Life forms are evolving constantly, shedding away certain characteristics and holding onto – and in some cases picking up – others that ensure survival.  It’s been happening since there was nothing but bacteria, and will continue until there’s no life whatsoever.  Yet what makes modern evolution so fascinating is that in many instances, it’s occurring at an accelerated rate.  Historically, evolution has been a more gradual process; humans, for example, took millions and millions of years to evolve from apes.  Yet in recent years, rapid environmental changes have forced animals to adapt in just a few generations.  While it doesn’t happen as quickly as it did with the alien bacteria in the movie “Evolution”, it’s happening so quickly that in many instances you can see it happening in real-time.   

As humans push the environment to its limit, they’ve forced animals to evolve much faster than usual and rely on hidden gene variations, or genes that have long remained dormant.  One example is the mosquito in the London Underground.  When workers were building the tunnels that made up the London Underground some 150 years ago, mosquitoes were able to settle in, and evolved to the extent that they can no longer interbreed with above-ground mosquitoes.  But animals much larger than mosquitoes have been evolving just as rapidly: a group of ten Italian wall lizards introduced to the island of Pod Mrcaru 40 years ago have since developed better bite strength, a larger head and a whole new digestive tract.  And in Antarctica, climate change has led to blue and pygmy whales joining together to form a hybrid species.  

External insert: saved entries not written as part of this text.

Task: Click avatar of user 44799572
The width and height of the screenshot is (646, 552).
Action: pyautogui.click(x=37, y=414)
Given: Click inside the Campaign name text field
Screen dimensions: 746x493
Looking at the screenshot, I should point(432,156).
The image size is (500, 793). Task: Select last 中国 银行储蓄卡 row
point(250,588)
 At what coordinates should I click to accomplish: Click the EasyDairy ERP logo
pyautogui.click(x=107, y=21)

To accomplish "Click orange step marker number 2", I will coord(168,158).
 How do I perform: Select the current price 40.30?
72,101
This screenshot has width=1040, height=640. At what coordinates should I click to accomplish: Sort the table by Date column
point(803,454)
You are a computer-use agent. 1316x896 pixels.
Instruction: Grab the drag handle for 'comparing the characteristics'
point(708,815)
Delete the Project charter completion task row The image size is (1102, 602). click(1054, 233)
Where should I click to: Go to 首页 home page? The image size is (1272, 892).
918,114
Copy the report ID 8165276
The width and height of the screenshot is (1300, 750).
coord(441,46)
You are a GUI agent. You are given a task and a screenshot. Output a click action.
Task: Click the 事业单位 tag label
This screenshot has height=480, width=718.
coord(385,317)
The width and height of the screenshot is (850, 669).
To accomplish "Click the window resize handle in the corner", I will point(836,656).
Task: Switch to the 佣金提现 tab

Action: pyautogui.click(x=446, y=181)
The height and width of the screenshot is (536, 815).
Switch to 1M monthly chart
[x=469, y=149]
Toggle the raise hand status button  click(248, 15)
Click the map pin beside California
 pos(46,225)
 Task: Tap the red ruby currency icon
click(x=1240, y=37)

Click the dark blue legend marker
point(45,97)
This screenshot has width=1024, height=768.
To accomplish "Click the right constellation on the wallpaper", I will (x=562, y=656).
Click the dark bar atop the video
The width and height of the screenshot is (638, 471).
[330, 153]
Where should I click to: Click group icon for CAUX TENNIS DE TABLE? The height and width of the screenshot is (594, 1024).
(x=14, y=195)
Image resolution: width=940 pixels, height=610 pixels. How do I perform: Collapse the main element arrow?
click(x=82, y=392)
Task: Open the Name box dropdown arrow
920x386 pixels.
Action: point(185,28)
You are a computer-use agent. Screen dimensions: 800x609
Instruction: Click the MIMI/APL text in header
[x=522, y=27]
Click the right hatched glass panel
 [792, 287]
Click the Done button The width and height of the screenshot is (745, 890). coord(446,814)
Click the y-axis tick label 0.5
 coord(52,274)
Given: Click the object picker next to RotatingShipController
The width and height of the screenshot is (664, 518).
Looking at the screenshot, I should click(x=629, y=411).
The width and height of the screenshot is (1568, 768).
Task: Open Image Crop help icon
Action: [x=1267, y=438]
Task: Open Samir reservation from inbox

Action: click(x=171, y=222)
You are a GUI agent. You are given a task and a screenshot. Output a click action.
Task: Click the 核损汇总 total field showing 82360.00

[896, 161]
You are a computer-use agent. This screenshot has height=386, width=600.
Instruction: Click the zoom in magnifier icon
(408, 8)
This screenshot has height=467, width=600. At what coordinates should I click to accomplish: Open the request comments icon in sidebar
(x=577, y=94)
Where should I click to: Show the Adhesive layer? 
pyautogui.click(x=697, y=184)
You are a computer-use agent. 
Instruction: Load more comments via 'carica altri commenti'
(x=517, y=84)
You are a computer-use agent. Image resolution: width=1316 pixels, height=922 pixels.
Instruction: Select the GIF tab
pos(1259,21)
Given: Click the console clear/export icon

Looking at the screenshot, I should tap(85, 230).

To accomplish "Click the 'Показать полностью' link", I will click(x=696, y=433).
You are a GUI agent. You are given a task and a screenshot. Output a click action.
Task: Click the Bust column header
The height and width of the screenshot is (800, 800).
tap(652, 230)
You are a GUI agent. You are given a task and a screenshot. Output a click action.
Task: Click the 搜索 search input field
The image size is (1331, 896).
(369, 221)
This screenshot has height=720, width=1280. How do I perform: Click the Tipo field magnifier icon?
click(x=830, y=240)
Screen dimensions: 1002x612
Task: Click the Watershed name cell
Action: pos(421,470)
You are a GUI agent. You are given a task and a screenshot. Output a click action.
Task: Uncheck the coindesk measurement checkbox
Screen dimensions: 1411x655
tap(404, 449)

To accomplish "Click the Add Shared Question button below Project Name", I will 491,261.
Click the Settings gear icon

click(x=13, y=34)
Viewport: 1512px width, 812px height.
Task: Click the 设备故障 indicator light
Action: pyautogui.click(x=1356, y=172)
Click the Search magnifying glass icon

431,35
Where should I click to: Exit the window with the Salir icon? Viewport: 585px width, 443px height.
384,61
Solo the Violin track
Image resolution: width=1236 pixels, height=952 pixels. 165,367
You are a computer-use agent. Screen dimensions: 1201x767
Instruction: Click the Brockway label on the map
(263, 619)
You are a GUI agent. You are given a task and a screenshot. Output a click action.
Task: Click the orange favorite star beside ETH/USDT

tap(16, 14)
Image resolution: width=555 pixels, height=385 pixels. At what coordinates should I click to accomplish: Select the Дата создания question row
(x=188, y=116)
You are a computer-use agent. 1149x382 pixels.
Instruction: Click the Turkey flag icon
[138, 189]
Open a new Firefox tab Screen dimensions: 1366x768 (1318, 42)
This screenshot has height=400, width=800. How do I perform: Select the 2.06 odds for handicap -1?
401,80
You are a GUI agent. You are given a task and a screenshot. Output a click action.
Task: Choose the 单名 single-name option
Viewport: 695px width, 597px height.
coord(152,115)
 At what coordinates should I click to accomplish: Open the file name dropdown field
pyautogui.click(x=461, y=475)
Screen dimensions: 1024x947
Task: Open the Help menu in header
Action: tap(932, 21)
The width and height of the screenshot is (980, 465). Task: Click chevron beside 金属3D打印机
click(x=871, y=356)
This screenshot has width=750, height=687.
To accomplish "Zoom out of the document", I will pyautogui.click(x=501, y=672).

Yet one of the most interesting, and striking, examples of modern evolution can be found in Africa, among elephants.  As poachers target them for their ivory, they’ve evolved to eliminate their tusks.  Not having tusks was previously a rare genetic mutation, and 50 years ago only about 10 percent of female elephants in Zambia were tusk-less.  Yet as elephants with tusks are hunted almost to extinction for their ivory, that rare genetic mutation has begun to thrive, and tusk-less elephants are becoming more and more common.